Movie Review
Sweet and bittersweet Dreamin' Wild brings forgotten music back to life
As with all aspects of the entertainment industry, the music landscape is littered with the shattered dreams of thousands of singers who never quite made it. The difference between one person succeeding and another failing can be minute, as there are innumerable lucky factors like timing, location, and more that play a part in aspiring artists being heard at all.
Dreamin’ Wild is the true story of two never-weres who somehow got a second chance. In the film, we meet Donnie (Casey Affleck) and Joe Emerson (Walton Goggins) in 2011, 32 years after they put out their one-and-only album, Dreamin’ Wild. Matt Sullivan (Chris Messina), who works for a small music label that specializes in boosting forgotten projects, approaches them out of the blue to let them know that, against the odds, the album has found a new generation of fans.
As Donnie, Joe, and their family grapple with the prospect of the duo restarting a music career, the film alternates the current timeline with flashbacks to 1979, watching the younger Donnie (Noah Jupe) and Joe (Jack Dylan Grazer) make the album. In both timelines, Donnie is serious and meticulous, while Joe is just happy to be spending time with his brother and having fun making music.

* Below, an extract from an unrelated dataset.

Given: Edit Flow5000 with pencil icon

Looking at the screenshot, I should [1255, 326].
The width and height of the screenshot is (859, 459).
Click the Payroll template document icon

Written and directed by Bill Pohlad, the film is both sweet and bittersweet. When you hear songs like “Baby,” “Dream Full of Dreams,” and “Good Time,” they feel like classics that have been played on the radio forever. But in reality, the album barely made it outside of their hometown of Fruitland, Washington, with Donnie settling into a life running a music studio and playing in a band-for-hire in nearby Spokane with wife Nancy (Zooey Deschanel).
Pohlad does a fantastic job contrasting the attitudes of Donnie and Joe as they re-enter a world they thought they had left behind. He creates a slow build, with Donnie’s dourness and Joe’s enthusiasm making for fascinating insights into both brothers’ lives. Through both the adult and younger scenes, we really get to know what makes each of them tick, and the way Pohlad plays it so that they exist as humans instead of caricatures gives the story extra depth.
Although the film surely embellishes certain parts of the brothers’ story, the remarkable thing about it is how true to life it feels. Pohlad is not trying to sell some pie-in-the-sky version of events; real life is much more complicated and he makes sure to show the good, the bad, and the ugly of how the sudden shift affected their lives.
Special credit should go to the casting department. Even though Affleck & Jupe and Goggins & Grazer don’t especially look like each other, both pairs give spookily similar performances so that you truly believe they are playing the same people. Also great is Beau Bridges as their father, a role that could have been thankless and forgettable, but winds up being the heart of the film.
There’s nothing flashy about Dreamin’ Wild, and that’s what makes it so compelling. Almost everyone can relate to a dream dashed or deferred, and the empathetic and honest way with which this film deals with the reality of one such situation makes for a great watch.
---
Dreamin' Wild is now playing in theaters.